Dès le IIe siècle, on a proposé une autre assimilation, tout aussi étonnante, Marie de Magdala serait la mère de Jésus. C’est l’hypothèse retenue par des sources anciennes : Diatessaron (IIe siècle), Hippolyte de Rome, Paulin de Nole, Cyrille d’Alexandrie, Cyrille de Jérusalem, Origène, par les textes apocryphes comme l’Epître des Apôtres, les Actes de Thaddée, le Livre de la résurrection de Barthélemy, les Actes de Philippe ainsi que par des sources juives comme le Talmud de Babylone (VIe siècle). Ces sources sont pour la plupart orientales, transmises en copte ou en syriaque. Cette interprétation a connu une certaine diffusion, avant d’être délaissé et ne s’est jamais vraiment répandue en Occident. Thierry Murcia (Marie appelée la Magdaléenne, Aix-en Provence, 2017) a récemment remis en lumière cette hypothèse, identifiant, lui aussi, Marie de Magdala avec la mère de Jésus, qu’il différencie de Marie- Madeleine laquelle est la synthèse de plusieurs figures. La lecture qu’il propose s’appuie sur les arguments suivants.

Marie de Magdala et la mère de Jésus portent le même nom. Le nom de Magdala n’indique pas une origine géographique mais est un attribut qui met en avant la grandeur de la personne, «Marie la Magnifiée». Marie de Magdala est toujours en tête du groupe des femmes, elle en est responsable, ce qui indique une femme veuve. Selon une logique tout humaine, puisque la mère de Jésus est présente à` la croix, elle doit aussi être présente au tombeau le matin de Pâques. C’est à sa mère que le Ressuscité , selon cette mê- me logique, devrait apparaître en premier : c’est ce que décrit en donnant à Marie la mère de Jésus le nom de Marie de Magdala. C’est elle qui devient alors messagère de la résurrection.
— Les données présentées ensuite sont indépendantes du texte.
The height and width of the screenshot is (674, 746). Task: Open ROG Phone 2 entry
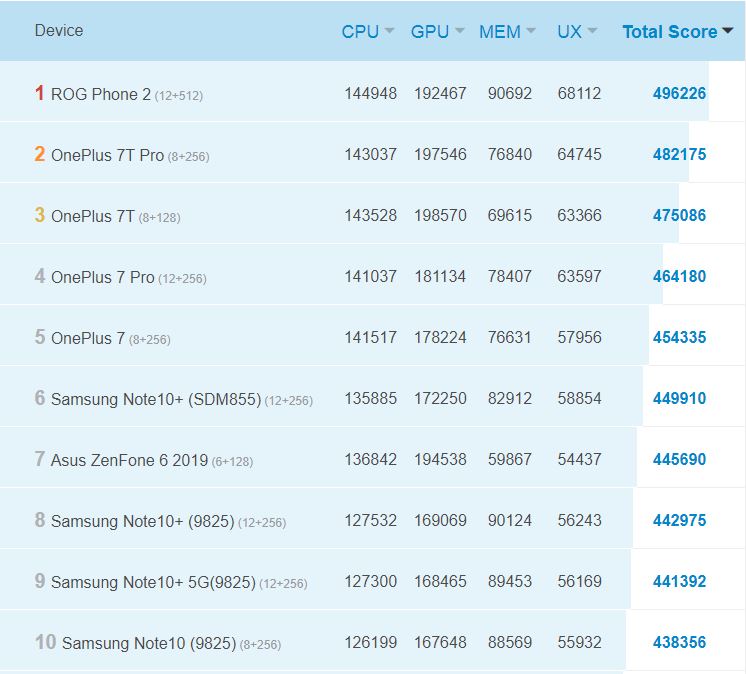pos(100,94)
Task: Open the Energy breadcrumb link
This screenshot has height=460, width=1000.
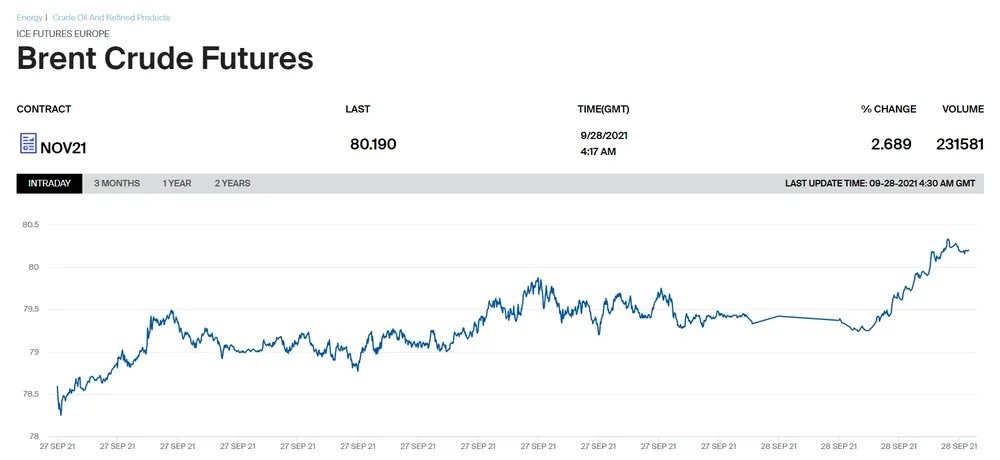Action: click(29, 18)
D’ailleurs n’est-ce pas la femme la plus citée des évangiles ? Il est étrange en effet que Marie de Magdala ait une telle place, qui fait d’elle plus qu’un disciple, la disciple parfaite : c’est donc qu’elle est la mère de Jésus. Paul, qui dresse la liste de ceux et celles à qui le Christ ressuscité est apparu ne nomme pas Marie de Magdala. Cela prouve qu’elle n’est pas celle qu’on croit. Au début du livre des Actes des Apôtres, Marie, la mère de Jésus est présente avec les disciples au Cénacle (Ac 1, 14). On s’attendrait à ce que soit aussi présente Marie de Magdala. Il n’en est rien. Les deux ne sont jamais citées ensemble, a` l’exception de Jn 19, 25. Ce qui montre la` encore qu’il s’agit d’un seul et même personnage.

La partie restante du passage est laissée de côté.